QUOTED PASSAGE:
□ □ □

Shares in Roche and Genentech have slipped after late-stage data from a trial of their oncology agent Avastin showed that both the standard dose and a lower dose of the drug, in combination with chemotherapy, improved progression-free survival in patients with non-small-cell lung cancer.
In the Phase III AVAiL trial, more than 1,000 patients with previously untreated advanced non-squamous NSCLC received either the standard 15mg/kg dose of Avastin (bevacizumab) or a 7.5mg/kg dose in addition to chemotherapy, or chemotherapy alone. The data revealed that both doses of the drug, plus chemotherapy, significantly prolonged progression-free survival, compared to chemotherapy alone and the companies noted that while the study was not designed to compare the two Avastin treatment doses, a similar treatment effect in progression-free survival was observed.
The shares in the two firms have fallen because analysts have picked up on the fact that the success of the low dose arm of the study will lead doctors to use the lower, and therefore less expensive, dose in the majority of lung cancer patients. However, it is also being suggested that any sales impact of the lower dose will be offset by increased use of the drug overall.
Avastin may extend survival in brain tumour patients
This news comes on the back of another study which suggests that Avastin can slow the growth of certain types of brain cancer. A pilot study conducted at Duke University Medical Center has tested the effectiveness of the drug in conjunction with a standard chemotherapy agent in patients with recurrent cancerous brain tumours called gliomas.
The researchers found that the two drugs together halted tumour growth up to twice as long as comparative therapies. Although gliomas remain incurable in nearly all cases, “the combined drug therapy may buy precious time and preserve physical and mental function longer for patients facing this grim diagnosis,” the researchers said.
"These results are exciting because of the possible implications for a patient population that currently has the poorest possible prognosis going into treatment, those with malignant brain tumours that have recurred after initial treatment," said Dr James Vredenburgh, lead researcher on the study, the findings of which are in the Clinical Cancer Research journal.

□ □ □

DATASET:
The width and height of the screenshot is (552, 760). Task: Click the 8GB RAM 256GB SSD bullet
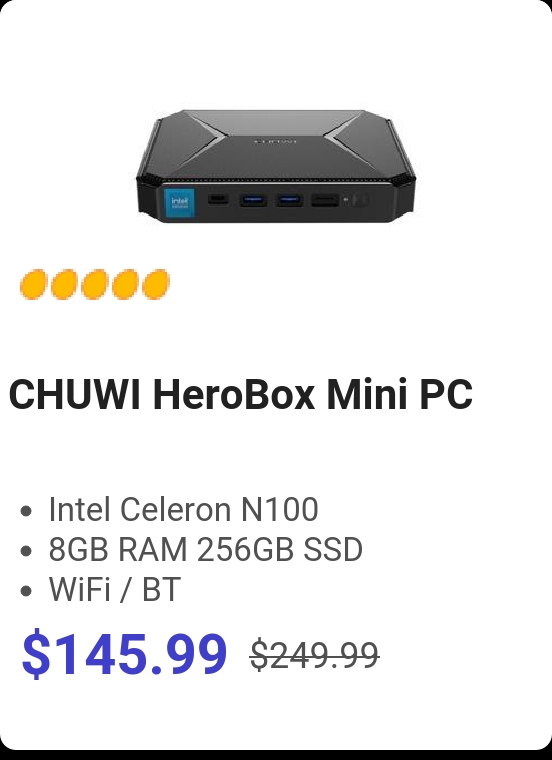pyautogui.click(x=205, y=549)
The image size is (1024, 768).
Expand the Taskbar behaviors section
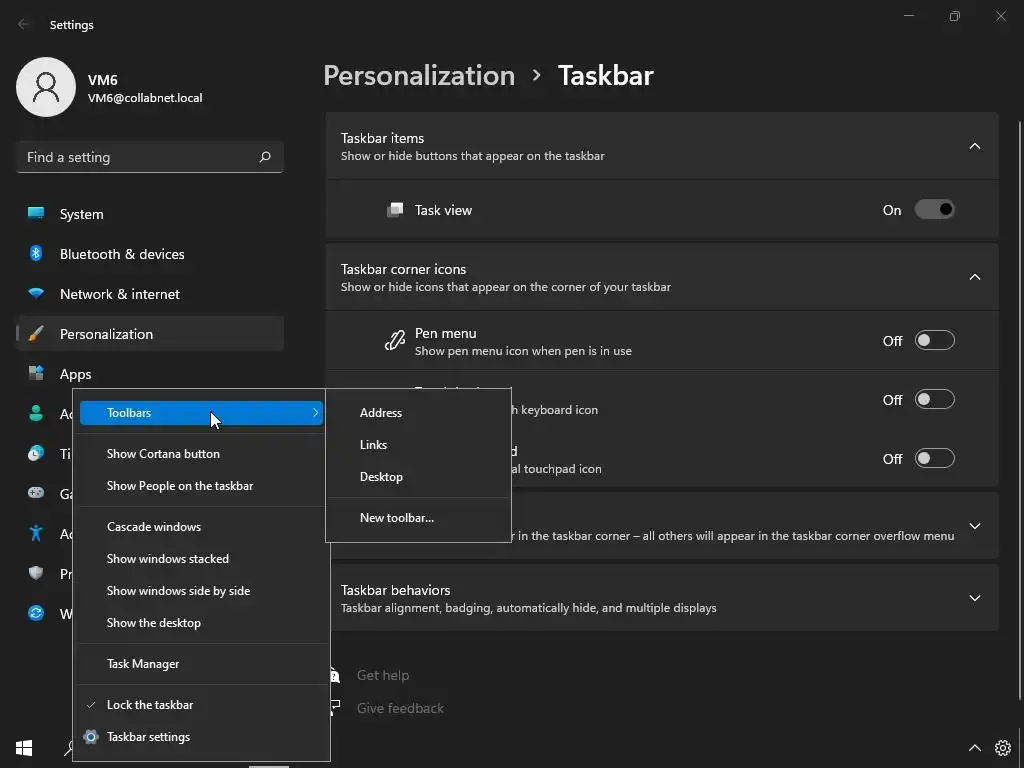tap(974, 598)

□ □ □

YOUR OBJECTIVE:
According to the Avastin article, which two doses of Avastin were given in the Phase III AVAiL trial? The material has no connection to the Avastin article.

WRITTEN SOLUTION:
The standard 15mg/kg dose and a lower 7.5mg/kg dose.